62 points by _bz2r on April 18, 2019 | hide | past | favorite | 57 comments
We are living in an incredibly time with respect to programming languages; the choices and diversity available are amazing. But it's often difficult to get up and running.

What's your recipe to get from a fresh OS install to the minimum viable development environment to do "real" work (not just a helloworld program) in your favorite language?

(include as much or as little detail as you want)




I use macOS as a development machine but usually deploy code to a headless Ubuntu Server instance in the cloud.

Primary API server development is in Elixir since it’s just an elegant beast and can handle the vast majority of “pure” business logic.

If I need a database, in-memory store, or anything that can run in Docker I use Docker compose to run it. If it needs a bigger box or something managed in production I’ll just use whatever the hosting provider exposes (e.g. DigitalOcean’s Managed Databases).

Some stuff like bulky user data, random binary files, etc. goes to AWS S3.

Automated tests are developed alongside features and get run with GitLab’s continuous integration. This configuration usually reflects the dependencies that are run in Docker in development, but sometimes for low-impact tests I’ll just have it hit stateless production services.

Documentation gets auto-generated by Elixir’s ExDoc, or whatever language’s mainstream solution. Generating this for production documentation gets handled by GitLab CI of course.

Clients that hit the API are variable based on my needs but I usually make a React + Redux SPA or something in the Unity game engine. Web development is always set up with Gulp so that I can run and forget about whatever Webpack, Sass, and the files are doing underneath, it just updates automagically. Depending on the size of the project I often have multiple clients accessing overlapping subsets of API actions.

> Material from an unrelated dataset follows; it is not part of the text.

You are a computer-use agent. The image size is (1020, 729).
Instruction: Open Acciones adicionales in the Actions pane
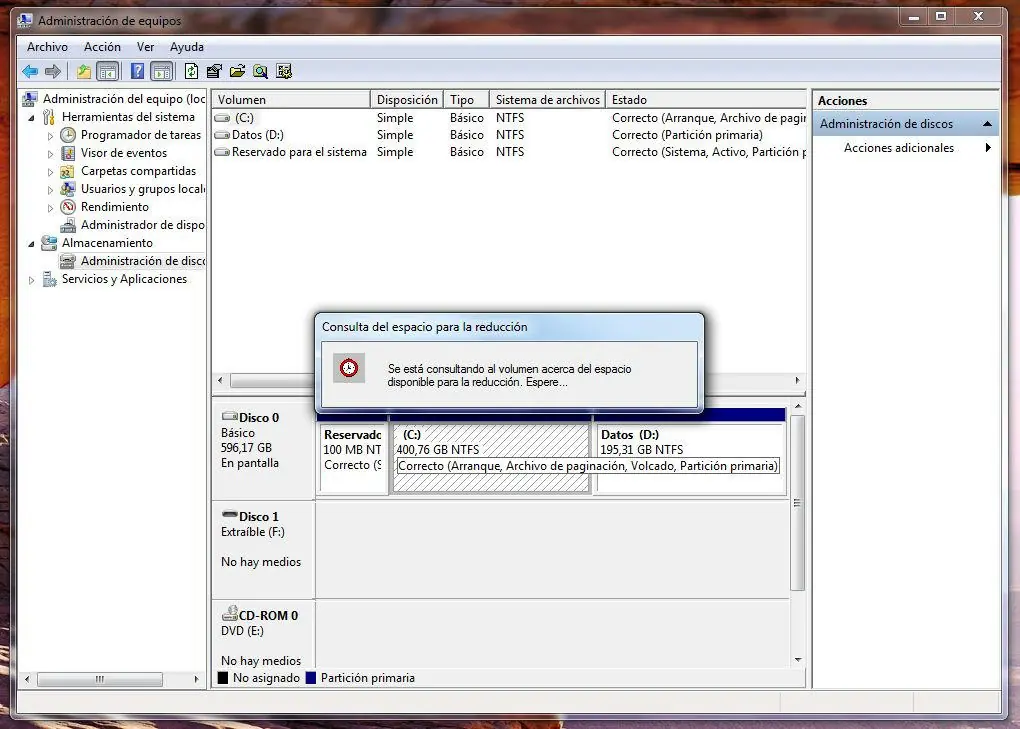(x=898, y=148)
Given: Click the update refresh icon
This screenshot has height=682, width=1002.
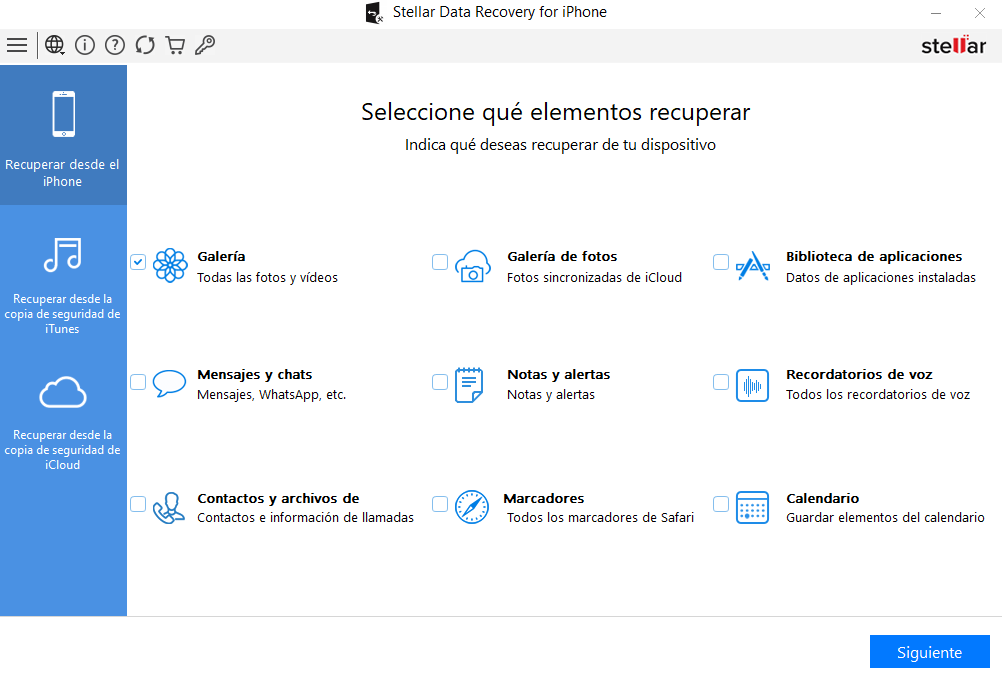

If this sounds like what your company is using or wants to use, please feel free to reach out at sam (at) mangane.se (I am in the USA even though the TLD is Swedish).


1. Install Windows 10 Pro 64 (15 minutes or so, possibly shorter) and run updates.

2. Install Firefox and Chrome

3. Install Git

4. Install Visual Studio

5. New Asp.Net Core Project with MVC

6. a few hours later get bored and install Netflix and turn on the Office.


- install git

- install Emacs

- clone my dotemacs repo

- clone dotfiles repo with a single org file (that comprises my entire machine configuration)

- Run M-x org-babel-tangle. That "extracts" all the dotfiles - gitconfig, bash settings, mail, environment variables, language specific settings. Depending on the machine, either Linux or OSX specific settings, etc.

See, my entire machine configuration is an immutable thing - whenever I need to make changes I'd do it in my .org file and run org-babel-tangle.


Do you have a link to a description of this? It sounds like a great way to manage dotfiles with actual context.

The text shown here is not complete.